#### TASK REQUIREMENTS
Word for word, the data below must be repeated in full; no picture is to be included.

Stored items
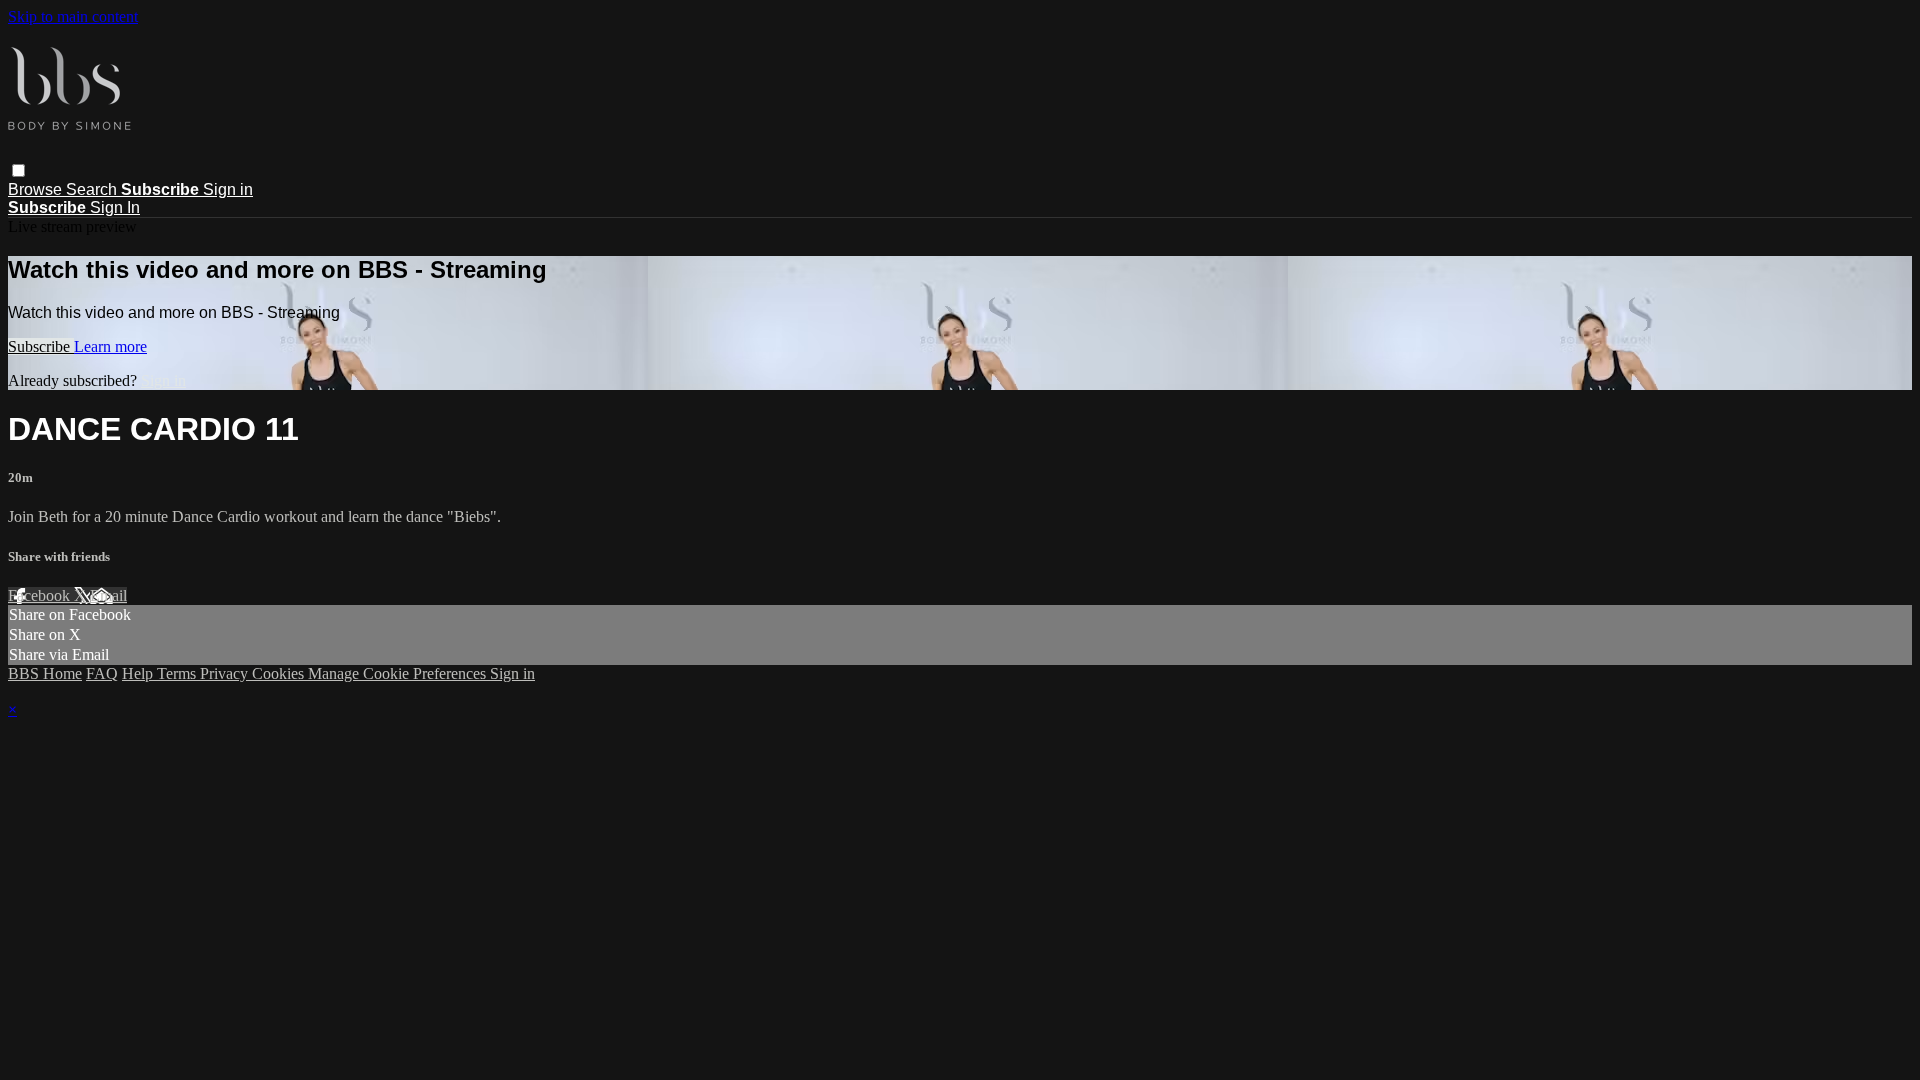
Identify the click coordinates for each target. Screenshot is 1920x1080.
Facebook (41, 595)
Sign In (115, 207)
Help (139, 673)
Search (93, 189)
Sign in (228, 189)
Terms (178, 673)
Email (108, 595)
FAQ (102, 673)
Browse (37, 189)
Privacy (226, 673)
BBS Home (45, 673)
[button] (18, 170)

#### SOLUTION BELOW
Identify the click coordinates for each target. Screenshot is 1920x1080.
Facebook (41, 595)
Sign In (115, 207)
Help (139, 673)
Search (93, 189)
Sign in (228, 189)
Terms (178, 673)
Email (108, 595)
FAQ (102, 673)
Browse (37, 189)
Privacy (226, 673)
BBS Home (45, 673)
[button] (18, 170)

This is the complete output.